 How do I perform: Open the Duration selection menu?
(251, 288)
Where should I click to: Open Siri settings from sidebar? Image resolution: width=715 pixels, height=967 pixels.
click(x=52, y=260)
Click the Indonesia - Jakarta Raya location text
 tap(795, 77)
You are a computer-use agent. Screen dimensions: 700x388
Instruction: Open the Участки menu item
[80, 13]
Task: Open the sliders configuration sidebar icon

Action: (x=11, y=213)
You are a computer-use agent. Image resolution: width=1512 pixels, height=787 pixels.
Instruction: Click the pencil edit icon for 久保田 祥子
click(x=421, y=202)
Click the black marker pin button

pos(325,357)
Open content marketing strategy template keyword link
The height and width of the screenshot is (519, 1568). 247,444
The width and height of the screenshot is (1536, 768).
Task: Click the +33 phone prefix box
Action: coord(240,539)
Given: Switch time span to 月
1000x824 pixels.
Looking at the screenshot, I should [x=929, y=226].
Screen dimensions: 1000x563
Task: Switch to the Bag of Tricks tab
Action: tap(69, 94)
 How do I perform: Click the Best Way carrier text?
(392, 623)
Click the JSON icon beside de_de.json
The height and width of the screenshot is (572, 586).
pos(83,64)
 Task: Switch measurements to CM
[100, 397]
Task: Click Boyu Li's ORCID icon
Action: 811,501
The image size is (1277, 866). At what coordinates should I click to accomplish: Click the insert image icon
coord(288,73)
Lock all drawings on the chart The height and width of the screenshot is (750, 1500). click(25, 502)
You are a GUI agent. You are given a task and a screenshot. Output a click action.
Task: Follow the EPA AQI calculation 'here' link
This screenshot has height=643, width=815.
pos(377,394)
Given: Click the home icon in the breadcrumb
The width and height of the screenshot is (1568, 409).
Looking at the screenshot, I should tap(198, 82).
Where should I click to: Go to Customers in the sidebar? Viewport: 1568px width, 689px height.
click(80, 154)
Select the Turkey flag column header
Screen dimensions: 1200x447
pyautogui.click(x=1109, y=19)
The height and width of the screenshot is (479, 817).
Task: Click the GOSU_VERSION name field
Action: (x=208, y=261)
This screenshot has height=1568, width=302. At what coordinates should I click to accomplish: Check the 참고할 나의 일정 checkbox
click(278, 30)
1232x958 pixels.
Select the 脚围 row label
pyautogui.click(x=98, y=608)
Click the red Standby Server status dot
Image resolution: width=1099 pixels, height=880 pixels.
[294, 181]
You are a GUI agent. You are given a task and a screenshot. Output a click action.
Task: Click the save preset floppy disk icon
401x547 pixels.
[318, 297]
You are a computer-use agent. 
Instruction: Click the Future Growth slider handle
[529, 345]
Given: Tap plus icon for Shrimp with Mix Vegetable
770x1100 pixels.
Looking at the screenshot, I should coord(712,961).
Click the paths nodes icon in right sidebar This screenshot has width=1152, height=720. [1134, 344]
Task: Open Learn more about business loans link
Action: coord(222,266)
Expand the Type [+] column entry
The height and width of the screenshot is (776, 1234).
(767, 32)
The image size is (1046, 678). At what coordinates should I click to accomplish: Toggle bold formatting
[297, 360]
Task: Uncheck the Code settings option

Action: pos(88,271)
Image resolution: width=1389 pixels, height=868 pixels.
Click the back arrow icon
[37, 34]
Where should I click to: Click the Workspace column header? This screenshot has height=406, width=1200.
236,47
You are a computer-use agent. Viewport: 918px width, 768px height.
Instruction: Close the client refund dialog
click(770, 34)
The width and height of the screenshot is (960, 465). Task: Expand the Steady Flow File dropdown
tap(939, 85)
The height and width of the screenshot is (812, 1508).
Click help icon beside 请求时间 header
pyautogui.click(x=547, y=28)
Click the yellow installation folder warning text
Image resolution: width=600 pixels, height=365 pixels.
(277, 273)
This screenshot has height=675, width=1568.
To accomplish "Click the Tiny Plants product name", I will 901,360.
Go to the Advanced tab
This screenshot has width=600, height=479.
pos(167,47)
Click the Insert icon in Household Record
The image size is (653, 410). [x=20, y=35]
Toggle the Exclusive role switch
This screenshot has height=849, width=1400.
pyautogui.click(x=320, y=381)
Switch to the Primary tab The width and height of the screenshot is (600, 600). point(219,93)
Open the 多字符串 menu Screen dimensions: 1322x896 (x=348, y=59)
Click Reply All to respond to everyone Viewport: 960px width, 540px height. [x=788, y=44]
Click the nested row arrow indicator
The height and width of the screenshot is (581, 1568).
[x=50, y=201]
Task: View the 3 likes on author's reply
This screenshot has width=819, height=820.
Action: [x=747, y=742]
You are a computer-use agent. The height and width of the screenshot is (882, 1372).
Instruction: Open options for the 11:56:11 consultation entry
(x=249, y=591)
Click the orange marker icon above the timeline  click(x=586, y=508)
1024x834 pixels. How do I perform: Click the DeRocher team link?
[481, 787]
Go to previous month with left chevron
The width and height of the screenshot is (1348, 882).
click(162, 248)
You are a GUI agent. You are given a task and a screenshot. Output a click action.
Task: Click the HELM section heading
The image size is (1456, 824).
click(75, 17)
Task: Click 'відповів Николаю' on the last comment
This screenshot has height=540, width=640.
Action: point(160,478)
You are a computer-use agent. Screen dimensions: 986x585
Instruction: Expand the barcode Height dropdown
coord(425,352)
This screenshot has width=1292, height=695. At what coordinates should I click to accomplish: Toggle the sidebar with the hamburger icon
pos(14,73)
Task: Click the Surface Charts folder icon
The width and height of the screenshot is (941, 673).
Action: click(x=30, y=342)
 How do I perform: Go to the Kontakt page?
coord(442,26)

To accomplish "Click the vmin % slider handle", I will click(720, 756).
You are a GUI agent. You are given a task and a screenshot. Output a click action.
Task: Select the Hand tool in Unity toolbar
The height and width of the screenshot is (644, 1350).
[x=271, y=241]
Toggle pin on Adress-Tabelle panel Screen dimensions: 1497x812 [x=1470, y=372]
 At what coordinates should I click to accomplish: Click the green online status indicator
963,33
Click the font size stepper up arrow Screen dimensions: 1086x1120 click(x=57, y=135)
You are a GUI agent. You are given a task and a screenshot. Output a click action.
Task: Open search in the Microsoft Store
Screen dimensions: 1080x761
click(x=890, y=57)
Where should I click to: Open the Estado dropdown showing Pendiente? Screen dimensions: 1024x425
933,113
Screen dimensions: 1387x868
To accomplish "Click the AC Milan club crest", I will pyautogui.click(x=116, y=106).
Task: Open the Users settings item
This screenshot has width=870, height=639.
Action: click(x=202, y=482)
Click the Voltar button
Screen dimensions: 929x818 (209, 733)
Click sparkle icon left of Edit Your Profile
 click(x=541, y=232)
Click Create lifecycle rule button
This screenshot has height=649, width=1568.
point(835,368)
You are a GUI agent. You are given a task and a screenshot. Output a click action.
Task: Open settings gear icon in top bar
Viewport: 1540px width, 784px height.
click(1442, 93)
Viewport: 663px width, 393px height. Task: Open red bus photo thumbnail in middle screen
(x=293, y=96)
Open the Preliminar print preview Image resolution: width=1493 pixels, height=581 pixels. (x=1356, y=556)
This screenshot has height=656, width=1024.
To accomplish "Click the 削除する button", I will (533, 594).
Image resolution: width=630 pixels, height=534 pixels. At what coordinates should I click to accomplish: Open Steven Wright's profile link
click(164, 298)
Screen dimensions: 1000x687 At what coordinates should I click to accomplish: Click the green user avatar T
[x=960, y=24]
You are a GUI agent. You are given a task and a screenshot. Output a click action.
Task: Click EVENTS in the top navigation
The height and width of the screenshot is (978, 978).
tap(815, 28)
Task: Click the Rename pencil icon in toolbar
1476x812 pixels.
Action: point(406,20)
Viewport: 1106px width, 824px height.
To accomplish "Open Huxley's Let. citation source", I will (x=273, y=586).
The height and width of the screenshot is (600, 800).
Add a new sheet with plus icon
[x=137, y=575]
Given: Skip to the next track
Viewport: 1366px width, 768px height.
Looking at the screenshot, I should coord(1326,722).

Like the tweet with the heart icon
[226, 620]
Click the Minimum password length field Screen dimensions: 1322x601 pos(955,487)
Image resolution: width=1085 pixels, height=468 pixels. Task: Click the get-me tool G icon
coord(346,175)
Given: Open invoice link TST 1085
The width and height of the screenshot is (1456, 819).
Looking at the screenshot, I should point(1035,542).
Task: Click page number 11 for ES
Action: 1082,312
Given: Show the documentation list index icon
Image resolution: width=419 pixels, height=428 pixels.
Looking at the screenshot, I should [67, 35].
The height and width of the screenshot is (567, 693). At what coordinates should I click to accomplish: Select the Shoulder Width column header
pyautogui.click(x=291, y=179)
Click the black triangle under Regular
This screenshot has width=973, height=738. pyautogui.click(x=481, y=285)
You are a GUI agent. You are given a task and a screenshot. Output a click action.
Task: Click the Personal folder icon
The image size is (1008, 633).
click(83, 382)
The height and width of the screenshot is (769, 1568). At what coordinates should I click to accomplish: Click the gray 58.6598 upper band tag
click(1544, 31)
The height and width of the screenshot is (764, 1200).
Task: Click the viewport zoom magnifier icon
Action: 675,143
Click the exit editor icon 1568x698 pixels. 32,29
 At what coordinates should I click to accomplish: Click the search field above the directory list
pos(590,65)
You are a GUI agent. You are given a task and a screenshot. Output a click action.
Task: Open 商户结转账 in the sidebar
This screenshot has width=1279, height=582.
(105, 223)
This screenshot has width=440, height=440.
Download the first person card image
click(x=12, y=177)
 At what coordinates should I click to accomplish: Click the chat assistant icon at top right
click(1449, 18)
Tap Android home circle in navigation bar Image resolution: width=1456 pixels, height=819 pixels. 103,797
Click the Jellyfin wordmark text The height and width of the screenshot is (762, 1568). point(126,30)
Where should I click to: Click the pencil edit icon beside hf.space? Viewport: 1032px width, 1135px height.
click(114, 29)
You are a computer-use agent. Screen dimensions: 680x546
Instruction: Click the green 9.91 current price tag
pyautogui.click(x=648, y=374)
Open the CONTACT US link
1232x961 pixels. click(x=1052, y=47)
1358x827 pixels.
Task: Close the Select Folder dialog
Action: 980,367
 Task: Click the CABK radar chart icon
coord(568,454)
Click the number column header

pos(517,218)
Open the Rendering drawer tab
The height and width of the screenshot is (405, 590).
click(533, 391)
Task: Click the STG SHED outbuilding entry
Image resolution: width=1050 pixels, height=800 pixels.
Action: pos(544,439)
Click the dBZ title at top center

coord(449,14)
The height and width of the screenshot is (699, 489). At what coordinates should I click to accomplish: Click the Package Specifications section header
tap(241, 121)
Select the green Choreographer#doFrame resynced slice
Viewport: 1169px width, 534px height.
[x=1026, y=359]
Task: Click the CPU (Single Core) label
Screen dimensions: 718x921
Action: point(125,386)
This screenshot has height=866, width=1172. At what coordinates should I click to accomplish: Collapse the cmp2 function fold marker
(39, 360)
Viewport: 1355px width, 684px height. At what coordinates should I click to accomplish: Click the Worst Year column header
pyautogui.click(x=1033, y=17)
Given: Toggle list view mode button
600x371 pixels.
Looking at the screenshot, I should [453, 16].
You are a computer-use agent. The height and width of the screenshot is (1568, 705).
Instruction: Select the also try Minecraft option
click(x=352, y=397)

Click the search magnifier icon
::::
* **Task objective**
Read the records above. Show each line that has the string "home".

* **Response**
Given: Click the home icon in the breadcrumb
Tap Android home circle in navigation bar Image resolution: width=1456 pixels, height=819 pixels. 103,797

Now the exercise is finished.